◆ **TEXT SEGMENT**
####################
The U.K.’s antitrust watchdog says GXO’s acquisition of Wincanton is likely to result in a “substantial lessening of competition” in the supply of warehousing services to the country’s grocers.

GXO completed its $965 million deal to acquire the U.K.-based logistics and services provider last April, outpacing Ceva Logistics in a bidding war for the company.

But that deal has been under a probe from the Competition and Markets Authority (CMA) since May.

After closing its “phase one” investigation into the deal in November, the CMA said the deal would reduce competition for contract logistics services in the U.K. The CMA then extended the probe to “phase two,” before GXO filed its response the next month. Despite the rebuttal, the watchdog concluded that the deal would lessen competition.

GXO has until March 12 to submit its second response to the CMA’s report. The company said it plans to present a response to the authority, and will continue to work towards full clearance of the transaction by the end of April.

The CMA is targeting GXO’s dedicated warehousing services, which refer to facilities that are used exclusively by a single customer.

The regulator is concerned that there are only three major suppliers of dedicated warehousing space for U.K. grocers—GXO, Wincanton and DHL. Following the transaction, customers could still turn to DHL or establish their own in-house warehouses, the CMA said.

But the watchdog noted that while in-house warehousing is viewed as an alternative in certain circumstances, the “evidence shows that this is not the case for a significant number of customers and/or tenders. This is consistent with the fact that five out of eight grocery customers expressed concerns to us regarding the merger.”

“These remaining alternatives would not be sufficient to prevent fees rising,” the CMA said in its assessment. “The deal could raise costs for grocers that rely on dedicated warehousing services as part of their logistics.”

The inquiry group said its evidence indicated that customers often prioritize reputation, reliability and track record when choosing contract logistics services providers. According to the CMA, the evidence shows that customers’ preference for suppliers with a track record creates a barrier to entry and expansion for smaller logistics providers.

Brian Templar, chairman of U.K.-based logistics consultancy Davies & Robson, told Sourcing Journal nearly a year ago that the deal could run into problems with the CMA.

“They are simply using scale to reduce choice and push up prices rather than extend the range of services to customers,” Templar argued at the time. “Also, the desire by these major players to be ‘asset light’ means that small-to-medium sized players land up as subcontractors to the major players with constant pressure on margins.”
####################
◆ **SUPPLIED MATERIAL**
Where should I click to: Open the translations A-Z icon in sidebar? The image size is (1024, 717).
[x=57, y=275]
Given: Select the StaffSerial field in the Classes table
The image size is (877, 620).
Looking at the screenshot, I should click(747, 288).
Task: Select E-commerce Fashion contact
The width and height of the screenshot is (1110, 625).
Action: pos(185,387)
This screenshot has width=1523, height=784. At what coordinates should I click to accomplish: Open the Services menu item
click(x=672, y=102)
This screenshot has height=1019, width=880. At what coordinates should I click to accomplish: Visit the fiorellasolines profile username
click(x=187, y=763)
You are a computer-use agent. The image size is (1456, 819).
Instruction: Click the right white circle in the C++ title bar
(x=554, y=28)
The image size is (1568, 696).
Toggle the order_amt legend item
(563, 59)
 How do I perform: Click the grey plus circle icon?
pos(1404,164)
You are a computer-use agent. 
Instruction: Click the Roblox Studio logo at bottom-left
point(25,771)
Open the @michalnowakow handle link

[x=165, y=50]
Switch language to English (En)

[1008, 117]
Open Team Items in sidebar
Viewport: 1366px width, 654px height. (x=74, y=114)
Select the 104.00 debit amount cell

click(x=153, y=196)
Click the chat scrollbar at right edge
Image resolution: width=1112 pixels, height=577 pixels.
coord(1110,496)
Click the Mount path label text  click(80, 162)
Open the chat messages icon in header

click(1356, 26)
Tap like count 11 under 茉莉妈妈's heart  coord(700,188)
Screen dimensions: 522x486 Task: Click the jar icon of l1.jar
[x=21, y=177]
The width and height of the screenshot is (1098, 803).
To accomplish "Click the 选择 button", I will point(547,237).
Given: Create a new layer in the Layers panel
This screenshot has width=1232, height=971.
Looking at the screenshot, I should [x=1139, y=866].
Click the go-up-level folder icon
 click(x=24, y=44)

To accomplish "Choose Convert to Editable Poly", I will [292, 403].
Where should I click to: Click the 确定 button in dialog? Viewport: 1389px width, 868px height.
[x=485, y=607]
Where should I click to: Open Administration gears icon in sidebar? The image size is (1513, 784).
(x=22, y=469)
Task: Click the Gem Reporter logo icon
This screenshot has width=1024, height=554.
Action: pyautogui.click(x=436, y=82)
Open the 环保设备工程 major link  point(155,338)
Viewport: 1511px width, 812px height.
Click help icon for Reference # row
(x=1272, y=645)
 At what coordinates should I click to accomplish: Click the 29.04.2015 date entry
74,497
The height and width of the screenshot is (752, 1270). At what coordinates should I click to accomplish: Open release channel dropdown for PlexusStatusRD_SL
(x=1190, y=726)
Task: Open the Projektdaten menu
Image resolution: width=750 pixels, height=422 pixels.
####################
Continue the article on the CMA's review of GXO's Wincanton acquisition from the point where it stops.

◆ **WRITTEN REPLY**
The contract logistics provider disagreed with CMA’s initial assessment, retorting that “there is no cost impact to U.K. customers or consumers” if the transaction is approved.

“The CMA has found no competition concerns with the vast majority of the Wincanton business. Its focus is limited to a very small group of large and sophisticated companies, which will represent less than 10 percent of Wincanton revenue,” said a GXO spokesperson. “These companies have substantial pricing power, demonstrated ability to do this work themselves and the choice of a wide range of logistics players that are more than capable of servicing their needs.”

The spokesperson also called the assessment “disproportionate” for a business whose total revenue in 2024 exceeded 1.4 billion pounds ($1.76 billion), saying it does not accurately reflect the totality of evidence presented.

In the fourth quarter, Wincanton generated $538 million in revenue for GXO, helping push the company’s revenue growth from an organic 3.9 percent increase to a total 25.5 percent jump.

With the deal now on thin ice, that could put a chunk of GXO’s future expansion possibilities in doubt across various growth verticals in Europe, including industrial, defense and aerospace.

CEO Malcolm Wilson said during an earnings call last week that GXO was “very pleased with how the Wincanton business is trading,” but recognized that the CMA process has “gone longer than we would have originally expected.”

GXO’s stock declined 3 percent by noon Wednesday.

The company is closing two Pennsylvania warehouses over the next two months. One in Mechanicsburg will shutter March 12, impacting 85 employees. A second in Middletown is set to close April 15, affecting 91 employees. The company filed Worker Adjustment and Retraining Notification (WARN) Act notices with the state confirming the closures.

The contract logistics provider has seen some warehouse pullback among three large customers, but the firm said in the earnings call that these companies are all still clients.